WRITTEN EXERCISE: Render every line of the data below as a Markdown table with two columns, "No." for the row number and "Line" for the text of that line. Leave out the blank lines and the pictures.

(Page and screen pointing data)
────────────────────────────────────────

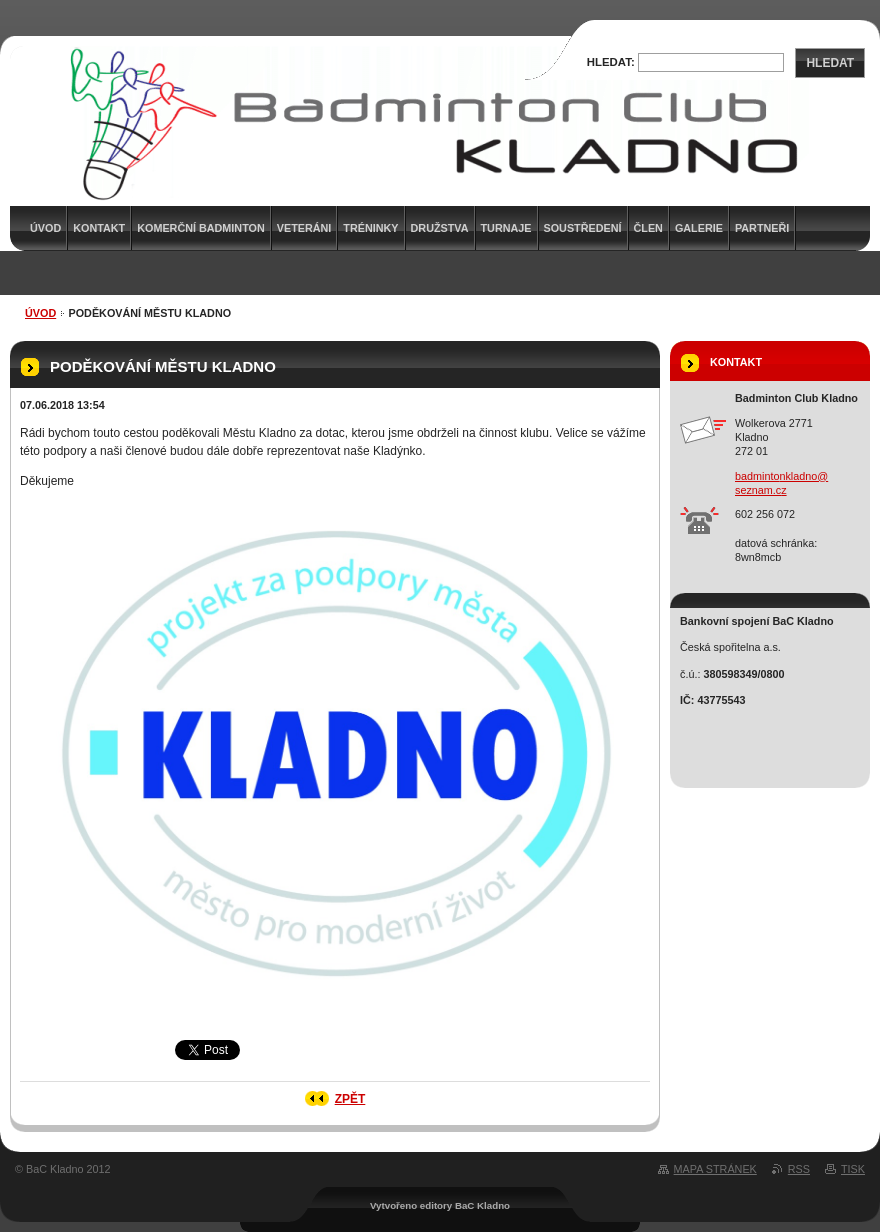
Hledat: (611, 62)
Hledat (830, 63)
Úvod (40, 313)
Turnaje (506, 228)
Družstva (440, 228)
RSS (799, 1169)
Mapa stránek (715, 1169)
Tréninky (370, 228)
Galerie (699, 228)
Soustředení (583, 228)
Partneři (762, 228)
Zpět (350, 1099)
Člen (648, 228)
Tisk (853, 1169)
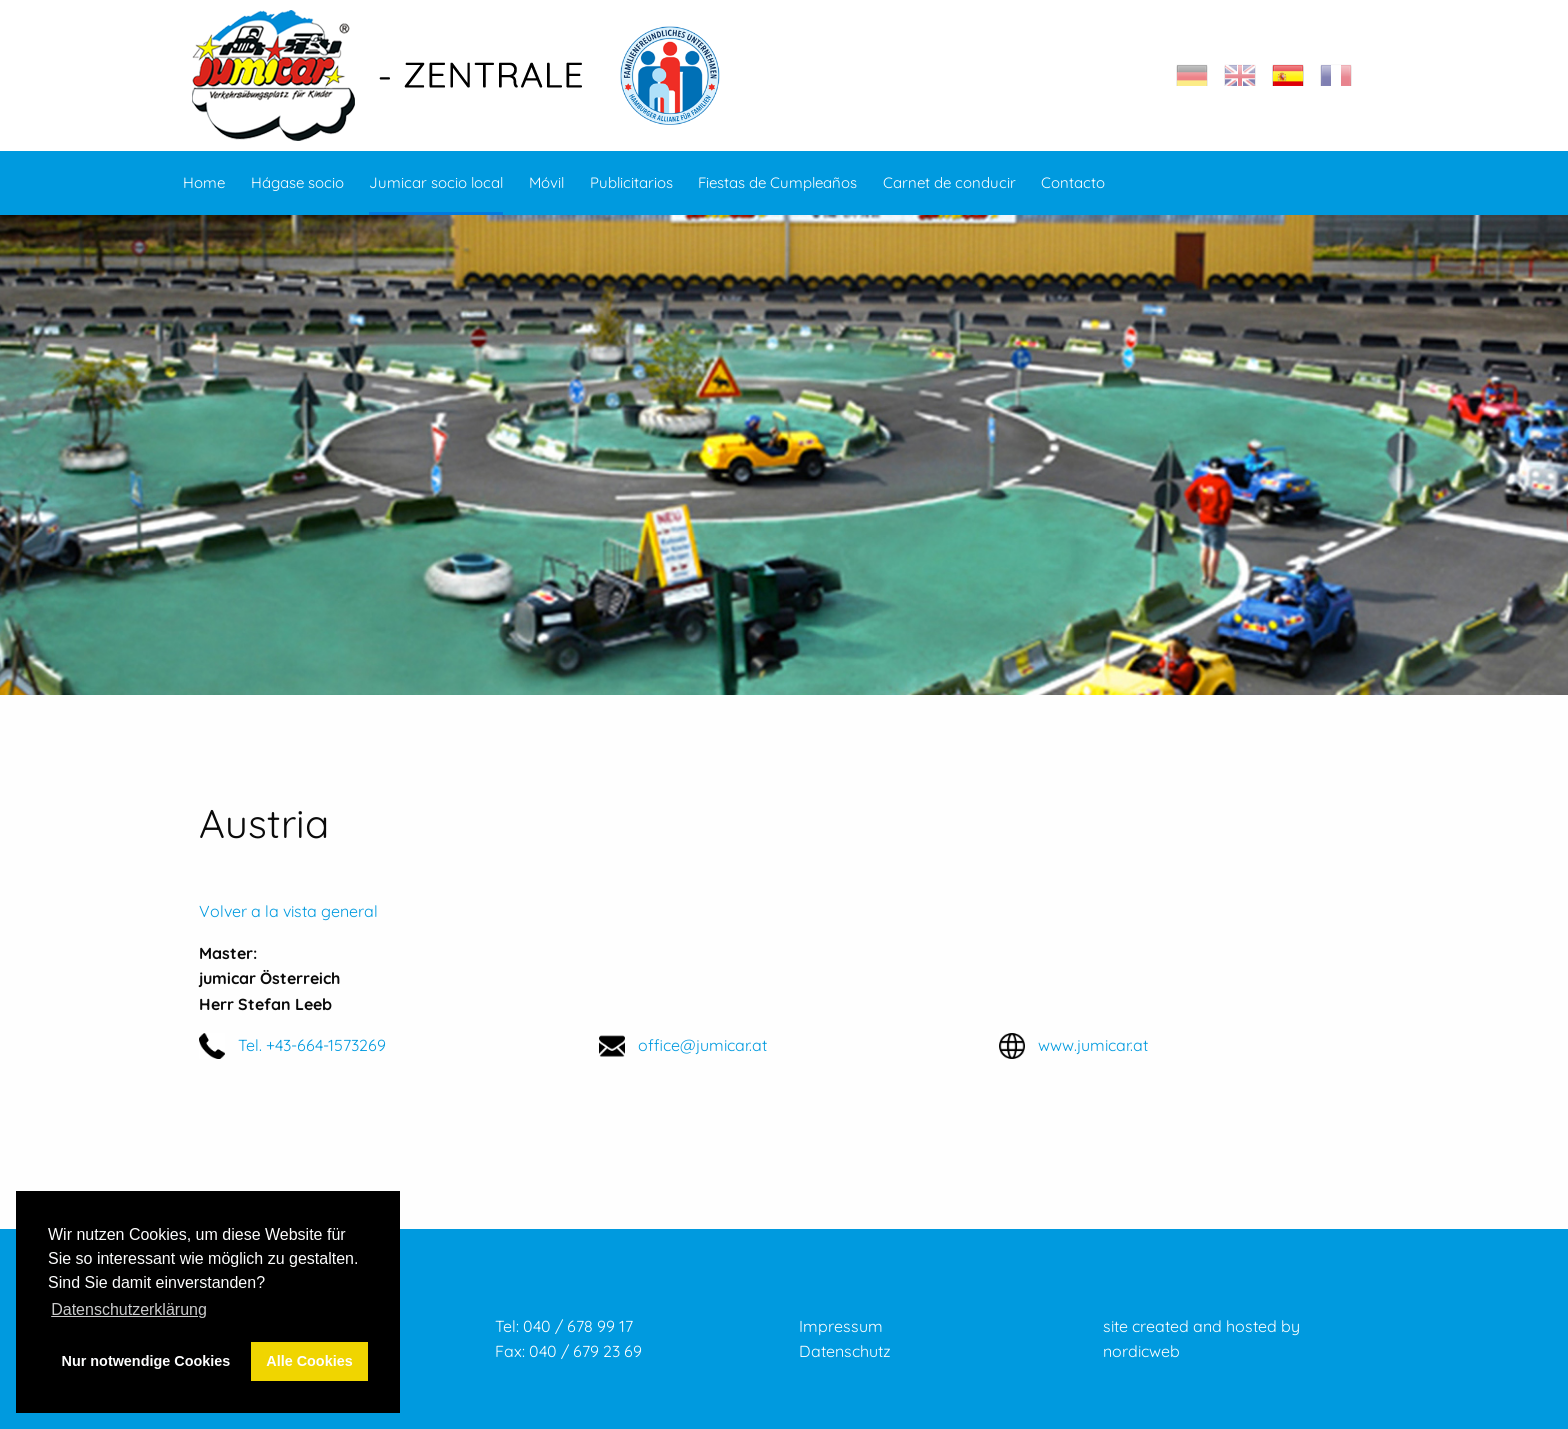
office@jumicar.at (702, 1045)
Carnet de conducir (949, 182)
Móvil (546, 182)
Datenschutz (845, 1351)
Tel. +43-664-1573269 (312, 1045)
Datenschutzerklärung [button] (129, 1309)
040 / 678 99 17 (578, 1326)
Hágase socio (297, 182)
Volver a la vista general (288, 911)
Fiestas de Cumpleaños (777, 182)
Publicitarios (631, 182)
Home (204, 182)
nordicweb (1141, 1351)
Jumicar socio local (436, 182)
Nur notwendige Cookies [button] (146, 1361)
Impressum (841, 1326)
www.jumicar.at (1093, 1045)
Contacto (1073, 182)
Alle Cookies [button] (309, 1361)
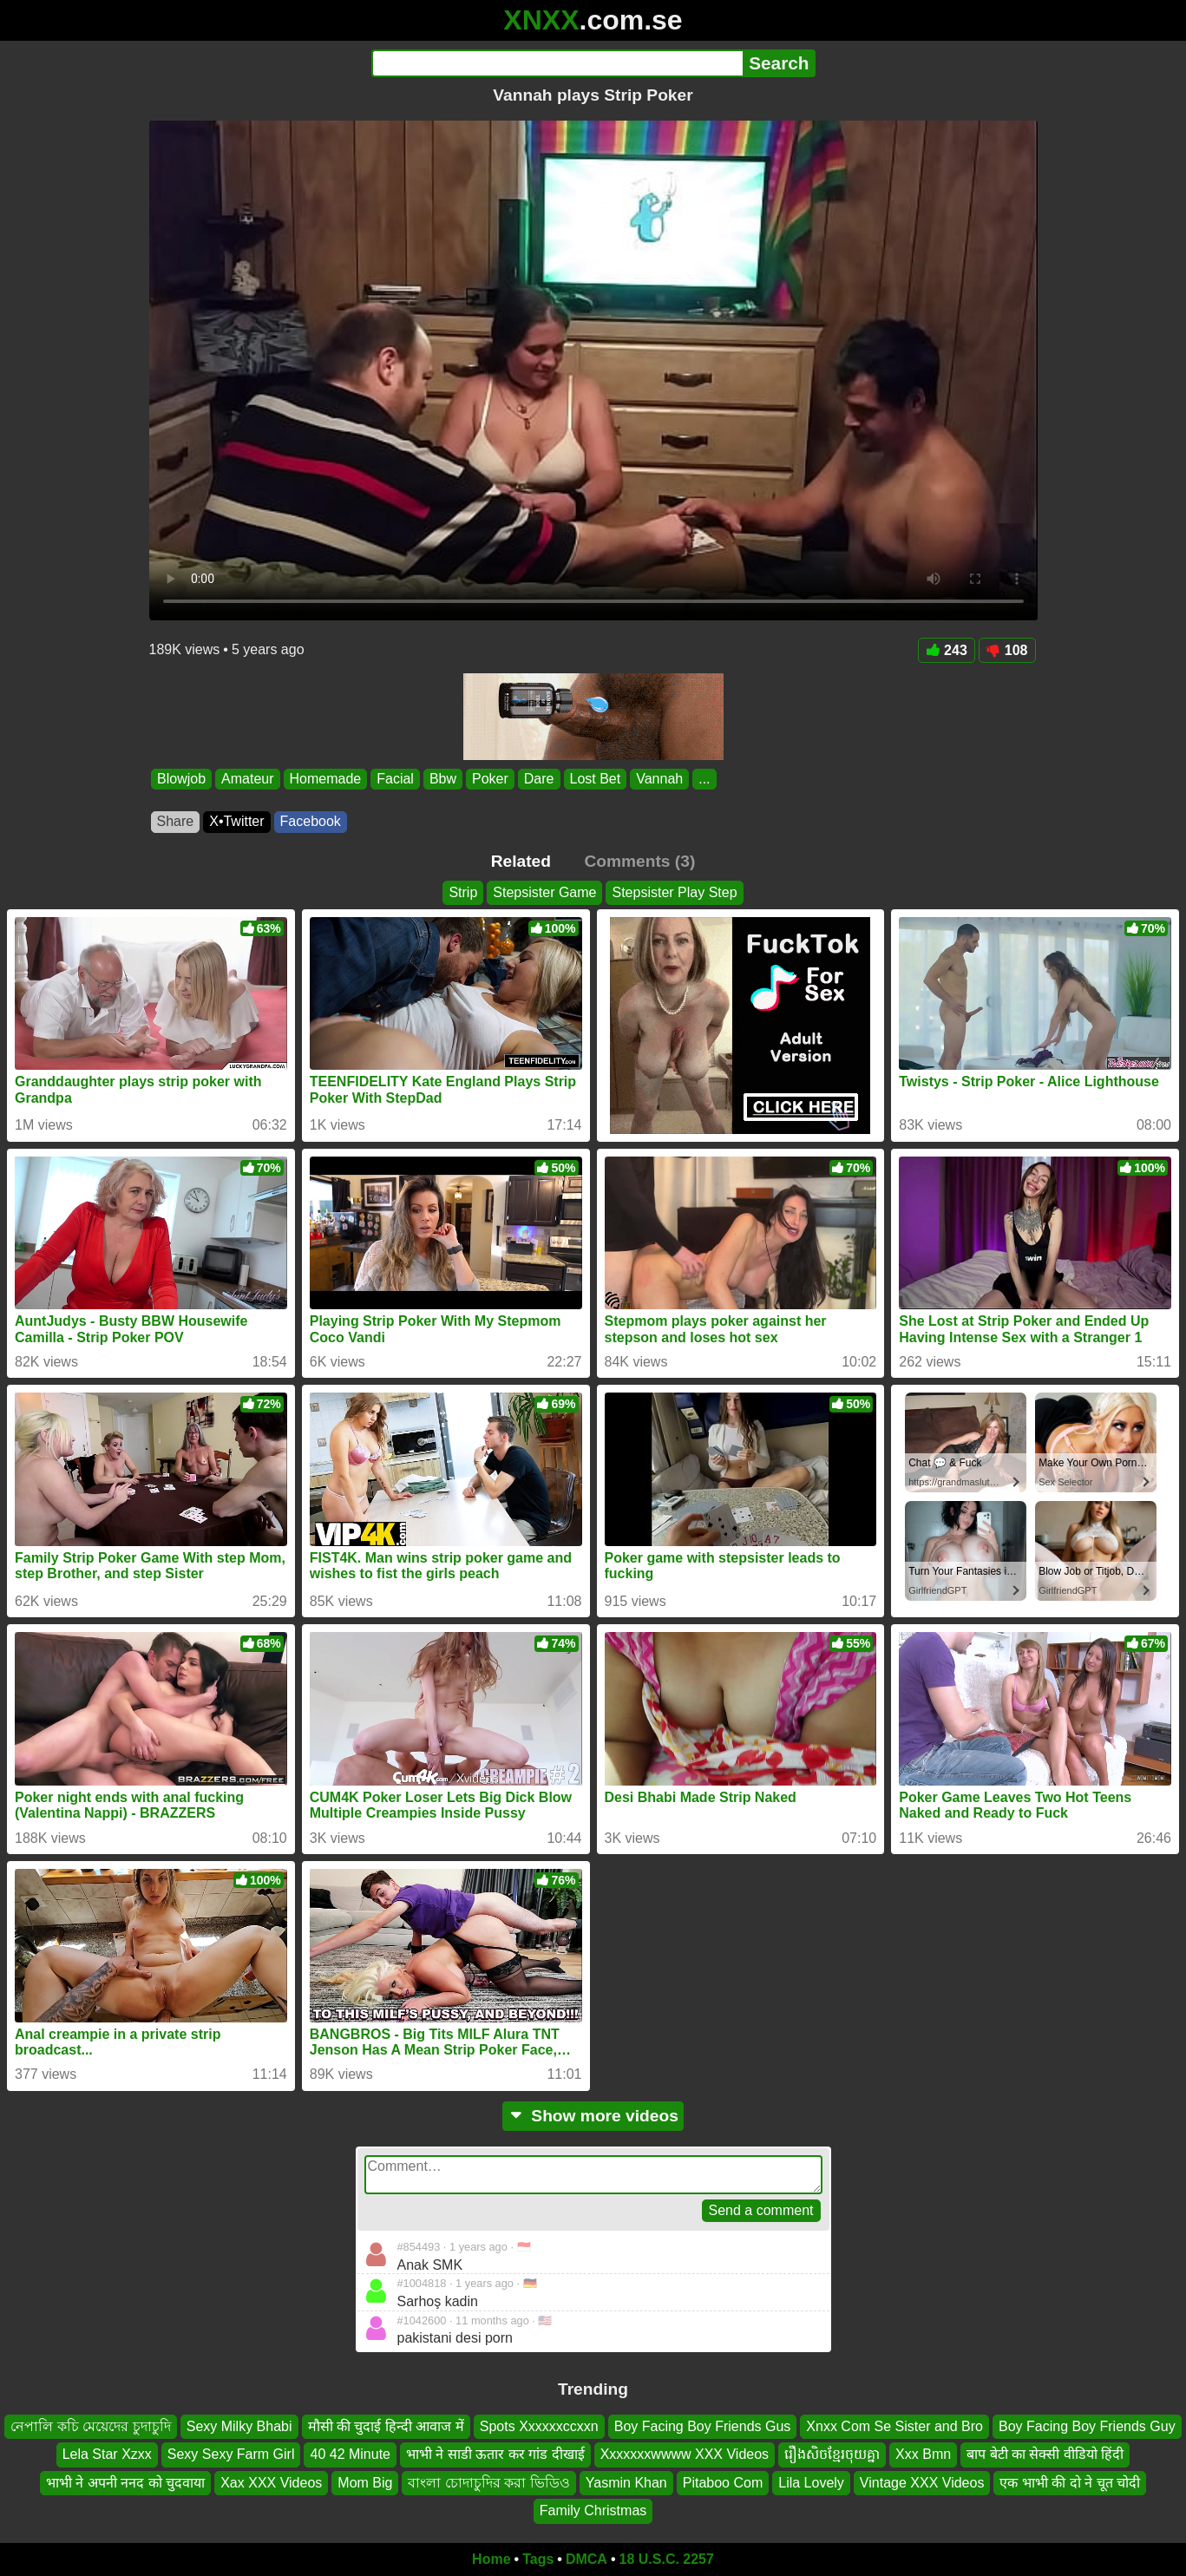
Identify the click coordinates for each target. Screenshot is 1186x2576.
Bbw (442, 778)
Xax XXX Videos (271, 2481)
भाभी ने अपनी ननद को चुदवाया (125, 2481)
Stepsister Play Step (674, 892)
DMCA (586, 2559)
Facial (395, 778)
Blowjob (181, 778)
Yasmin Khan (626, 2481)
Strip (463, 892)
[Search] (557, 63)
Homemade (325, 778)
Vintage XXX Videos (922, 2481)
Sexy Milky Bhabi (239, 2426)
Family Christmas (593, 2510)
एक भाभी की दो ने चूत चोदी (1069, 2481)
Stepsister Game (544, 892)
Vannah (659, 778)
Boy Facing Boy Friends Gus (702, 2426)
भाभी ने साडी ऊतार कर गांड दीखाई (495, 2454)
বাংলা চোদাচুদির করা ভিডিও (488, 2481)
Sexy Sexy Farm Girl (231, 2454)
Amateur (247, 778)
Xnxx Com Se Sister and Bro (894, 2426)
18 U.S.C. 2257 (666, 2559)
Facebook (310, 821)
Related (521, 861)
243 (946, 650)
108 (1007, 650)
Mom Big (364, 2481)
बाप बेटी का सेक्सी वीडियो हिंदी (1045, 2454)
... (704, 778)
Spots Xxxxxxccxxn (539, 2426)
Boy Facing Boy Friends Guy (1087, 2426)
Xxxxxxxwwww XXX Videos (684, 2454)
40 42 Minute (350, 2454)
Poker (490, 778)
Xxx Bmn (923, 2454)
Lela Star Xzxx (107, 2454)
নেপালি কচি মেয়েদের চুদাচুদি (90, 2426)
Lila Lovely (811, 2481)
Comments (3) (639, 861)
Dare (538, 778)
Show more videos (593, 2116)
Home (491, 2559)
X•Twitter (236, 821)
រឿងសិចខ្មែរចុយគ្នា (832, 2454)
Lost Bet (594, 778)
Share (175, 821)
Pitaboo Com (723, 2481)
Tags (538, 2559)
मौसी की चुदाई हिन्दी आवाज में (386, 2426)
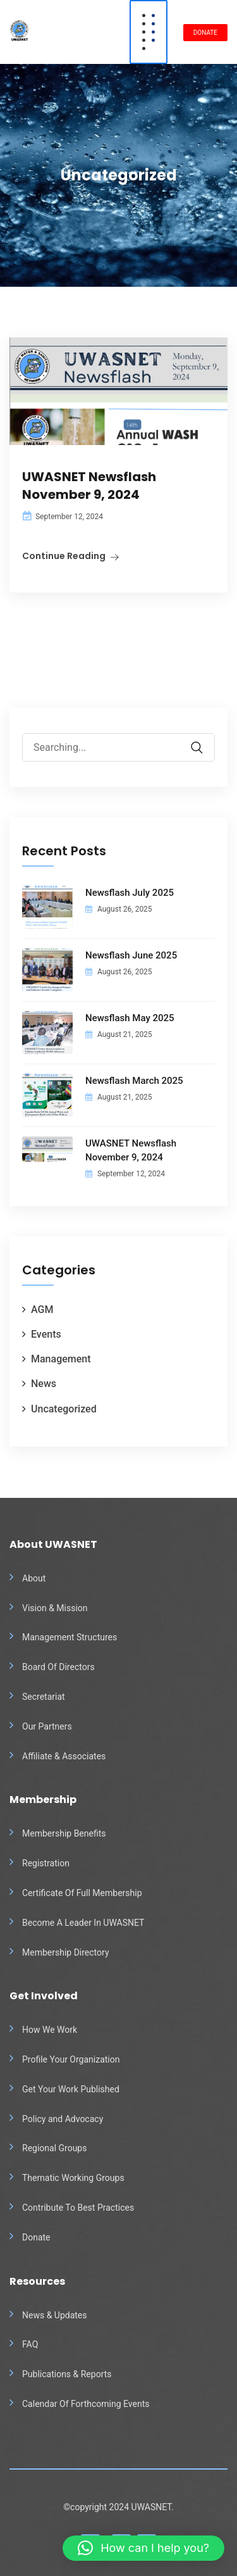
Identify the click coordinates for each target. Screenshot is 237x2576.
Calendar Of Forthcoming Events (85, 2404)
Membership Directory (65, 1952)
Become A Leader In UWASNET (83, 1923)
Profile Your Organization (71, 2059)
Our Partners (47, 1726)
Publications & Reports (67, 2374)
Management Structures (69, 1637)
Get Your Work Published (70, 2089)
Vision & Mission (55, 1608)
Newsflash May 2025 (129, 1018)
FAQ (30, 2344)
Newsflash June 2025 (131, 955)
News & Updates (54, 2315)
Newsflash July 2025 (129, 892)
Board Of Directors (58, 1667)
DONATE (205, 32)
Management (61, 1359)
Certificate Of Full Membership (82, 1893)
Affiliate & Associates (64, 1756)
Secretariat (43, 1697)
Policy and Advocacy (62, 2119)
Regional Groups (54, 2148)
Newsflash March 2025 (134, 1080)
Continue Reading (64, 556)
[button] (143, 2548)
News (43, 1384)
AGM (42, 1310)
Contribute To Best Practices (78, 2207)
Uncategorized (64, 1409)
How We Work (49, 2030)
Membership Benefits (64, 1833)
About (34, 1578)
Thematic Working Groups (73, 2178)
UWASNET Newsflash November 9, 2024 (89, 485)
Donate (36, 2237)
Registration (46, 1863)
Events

────────────────────────────────────────

SOLUTION FOR THIS PROBLEM:
| No. | Line |
|---|---|
| 1 | Hledat: (611, 62) |
| 2 | Hledat (830, 63) |
| 3 | Úvod (40, 313) |
| 4 | Turnaje (506, 228) |
| 5 | Družstva (440, 228) |
| 6 | RSS (799, 1169) |
| 7 | Mapa stránek (715, 1169) |
| 8 | Tréninky (370, 228) |
| 9 | Galerie (699, 228) |
| 10 | Soustředení (583, 228) |
| 11 | Partneři (762, 228) |
| 12 | Zpět (350, 1099) |
| 13 | Člen (648, 228) |
| 14 | Tisk (853, 1169) |
| 15 | office@jumicar.at (702, 1045) |
| 16 | Carnet de conducir (949, 182) |
| 17 | Móvil (546, 182) |
| 18 | Datenschutz (845, 1351) |
| 19 | Tel. +43-664-1573269 (312, 1045) |
| 20 | Datenschutzerklärung [button] (129, 1309) |
| 21 | 040 / 678 99 17 (578, 1326) |
| 22 | Hágase socio (297, 182) |
| 23 | Volver a la vista general (288, 911) |
| 24 | Fiestas de Cumpleaños (777, 182) |
| 25 | Publicitarios (631, 182) |
| 26 | Home (204, 182) |
| 27 | nordicweb (1141, 1351) |
| 28 | Jumicar socio local (436, 182) |
| 29 | Nur notwendige Cookies [button] (146, 1361) |
| 30 | Impressum (841, 1326) |
| 31 | www.jumicar.at (1093, 1045) |
| 32 | Contacto (1073, 182) |
| 33 | Alle Cookies [button] (309, 1361) |
| 34 | Identify the click coordinates for each target. Screenshot is 1186x2576. |
| 35 | Bbw (442, 778) |
| 36 | Xax XXX Videos (271, 2481) |
| 37 | भाभी ने अपनी ननद को चुदवाया (125, 2481) |
| 38 | Stepsister Play Step (674, 892) |
| 39 | DMCA (586, 2559) |
| 40 | Facial (395, 778) |
| 41 | Blowjob (181, 778) |
| 42 | Yasmin Khan (626, 2481) |
| 43 | Strip (463, 892) |
| 44 | [Search] (557, 63) |
| 45 | Homemade (325, 778) |
| 46 | Vintage XXX Videos (922, 2481) |
| 47 | Sexy Milky Bhabi (239, 2426) |
| 48 | Family Christmas (593, 2510) |
| 49 | एक भाभी की दो ने चूत चोदी (1069, 2481) |
| 50 | Stepsister Game (544, 892) |
| 51 | Vannah (659, 778) |
| 52 | Boy Facing Boy Friends Gus (702, 2426) |
| 53 | भाभी ने साडी ऊतार कर गांड दीखाई (495, 2454) |
| 54 | বাংলা চোদাচুদির করা ভিডিও (488, 2481) |
| 55 | Sexy Sexy Farm Girl (231, 2454) |
| 56 | Amateur (247, 778) |
| 57 | Xnxx Com Se Sister and Bro (894, 2426) |
| 58 | 18 U.S.C. 2257 (666, 2559) |
| 59 | Facebook (310, 821) |
| 60 | Related (521, 861) |
| 61 | 243 (946, 650) |
| 62 | 108 (1007, 650) |
| 63 | Mom Big (364, 2481) |
| 64 | बाप बेटी का सेक्सी वीडियो हिंदी (1045, 2454) |
| 65 | ... (704, 778) |
| 66 | Spots Xxxxxxccxxn (539, 2426) |
| 67 | Boy Facing Boy Friends Guy (1087, 2426) |
| 68 | Xxxxxxxwwww XXX Videos (684, 2454) |
| 69 | 40 42 Minute (350, 2454) |
| 70 | Poker (490, 778) |
| 71 | Xxx Bmn (923, 2454) |
| 72 | Lela Star Xzxx (107, 2454) |
| 73 | নেপালি কচি মেয়েদের চুদাচুদি (90, 2426) |
| 74 | Lila Lovely (811, 2481) |
| 75 | Comments (3) (639, 861) |
| 76 | Dare (538, 778) |
| 77 | Show more videos (593, 2116) |
| 78 | Home (491, 2559) |
| 79 | X•Twitter (236, 821) |
| 80 | រឿងសិចខ្មែរចុយគ្នា (832, 2454) |
| 81 | Lost Bet (594, 778) |
| 82 | Share (175, 821) |
| 83 | Pitaboo Com (723, 2481) |
| 84 | Tags (538, 2559) |
| 85 | मौसी की चुदाई हिन्दी आवाज में (386, 2426) |
| 86 | Identify the click coordinates for each target. Screenshot is 237x2576. |
| 87 | Calendar Of Forthcoming Events (85, 2404) |
| 88 | Membership Directory (65, 1952) |
| 89 | Become A Leader In UWASNET (83, 1923) |
| 90 | Profile Your Organization (71, 2059) |
| 91 | Our Partners (47, 1726) |
| 92 | Publications & Reports (67, 2374) |
| 93 | Management Structures (69, 1637) |
| 94 | Get Your Work Published (70, 2089) |
| 95 | Vision & Mission (55, 1608) |
| 96 | Newsflash May 2025 (129, 1018) |
| 97 | FAQ (30, 2344) |
| 98 | Newsflash June 2025 (131, 955) |
| 99 | News & Updates (54, 2315) |
| 100 | Newsflash July 2025 (129, 892) |
| 101 | Board Of Directors (58, 1667) |
| 102 | DONATE (205, 32) |
| 103 | Management (61, 1359) |
| 104 | Certificate Of Full Membership (82, 1893) |
| 105 | Affiliate & Associates (64, 1756) |
| 106 | Secretariat (43, 1697) |
| 107 | Policy and Advocacy (62, 2119) |
| 108 | Regional Groups (54, 2148) |
| 109 | Newsflash March 2025 (134, 1080) |
| 110 | Continue Reading (64, 556) |
| 111 | [button] (143, 2548) |
| 112 | News (43, 1384) |
| 113 | AGM (42, 1310) |
| 114 | Contribute To Best Practices (78, 2207) |
| 115 | Uncategorized (64, 1409) |
| 116 | How We Work (49, 2030) |
| 117 | Membership Benefits (64, 1833) |
| 118 | About (34, 1578) |
| 119 | Thematic Working Groups (73, 2178) |
| 120 | UWASNET Newsflash November 9, 2024 (89, 485) |
| 121 | Donate (36, 2237) |
| 122 | Registration (46, 1863) |
| 123 | Events |